Gibbs diffusion (GDiff): a new Bayesian blind denoising method with applications in image denoising and cosmology

With the recent advancement of deep generative models, the challenge of denoising has also become apparent. Diffusion models are trained and designed similarly to denoisers, and their modeled distributions agree with denoising priors when applied in a Bayesian setting. However, blind denoising, when these parameters are unknown, is difficult since conventional diffusion-based denoising techniques require prior knowledge of the noise level and covariance.

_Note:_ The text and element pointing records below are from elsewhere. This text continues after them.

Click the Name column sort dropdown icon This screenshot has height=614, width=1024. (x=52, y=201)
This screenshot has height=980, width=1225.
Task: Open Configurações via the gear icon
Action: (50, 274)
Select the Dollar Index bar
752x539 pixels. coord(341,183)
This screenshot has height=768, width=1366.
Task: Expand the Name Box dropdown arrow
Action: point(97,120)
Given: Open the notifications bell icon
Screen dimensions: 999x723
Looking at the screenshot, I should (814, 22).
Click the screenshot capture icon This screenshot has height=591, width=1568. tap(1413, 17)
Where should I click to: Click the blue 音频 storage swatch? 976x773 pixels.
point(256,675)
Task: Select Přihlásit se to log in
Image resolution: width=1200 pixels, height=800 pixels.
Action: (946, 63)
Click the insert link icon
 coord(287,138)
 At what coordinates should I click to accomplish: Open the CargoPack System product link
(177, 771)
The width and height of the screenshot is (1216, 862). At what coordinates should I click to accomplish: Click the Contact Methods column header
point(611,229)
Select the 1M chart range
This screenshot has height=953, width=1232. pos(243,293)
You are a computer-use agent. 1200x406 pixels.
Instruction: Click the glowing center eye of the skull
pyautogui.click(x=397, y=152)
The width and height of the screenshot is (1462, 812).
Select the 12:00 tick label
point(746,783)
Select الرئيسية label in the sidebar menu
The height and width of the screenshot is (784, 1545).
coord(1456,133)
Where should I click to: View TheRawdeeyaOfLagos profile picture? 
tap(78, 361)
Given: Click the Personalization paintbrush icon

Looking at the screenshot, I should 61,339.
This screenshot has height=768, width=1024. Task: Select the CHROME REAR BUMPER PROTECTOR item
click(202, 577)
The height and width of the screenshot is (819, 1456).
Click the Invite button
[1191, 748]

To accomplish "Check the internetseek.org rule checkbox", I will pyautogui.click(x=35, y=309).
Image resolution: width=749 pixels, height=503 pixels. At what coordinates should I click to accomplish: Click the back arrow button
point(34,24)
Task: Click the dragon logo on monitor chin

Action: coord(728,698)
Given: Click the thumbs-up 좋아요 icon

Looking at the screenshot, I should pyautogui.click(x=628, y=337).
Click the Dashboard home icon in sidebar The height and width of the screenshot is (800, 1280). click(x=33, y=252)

In a recent study, a team of researchers from the Ecole Polytechnique, the Institut Polytechnique de Paris, and the Flatiron Institute proposed a unique method called Gibbs Diffusion (GDiff) to overcome the limitations. This method allows for post-sampling of noise parameters in addition to signal parameters simultaneously. The creation of a Gibbs method specifically designed for situations involving arbitrary parametric Gaussian noise is the main feature here. The two types of sampling phases that the algorithm uses in alternation are as follows.

1. Conditional Diffusion Model Sampling: In this stage, a trained diffusion model is used to map the prior distribution of the signal to a family of noise distributions. This model considers the peculiarities of the noise and helps in signal inference.

1. Monte Carlo sampling: Inferring noise parameters is the main objective of the Monte Carlo sampling stage. The method allows estimating the parameters that characterize the noise distribution using a Monte Carlo sampler.

The team has shared that the theoretical evaluation of the Gibbs diffusion method quantifies the defects in the stationary Gibbs distribution resulting from the diffusion model. It also offers recommendations for diagnostic applications. Two applications have been highlighted to illustrate the effectiveness of this method.

1. Blind noise removal from natural images: In this application, color noise is used to blur images, but its amplitude and spectral index are unknown. The GDiff method recovers the clean image and characterizes the noise at the same time, which enables it to successfully solve the blind noise removal problem.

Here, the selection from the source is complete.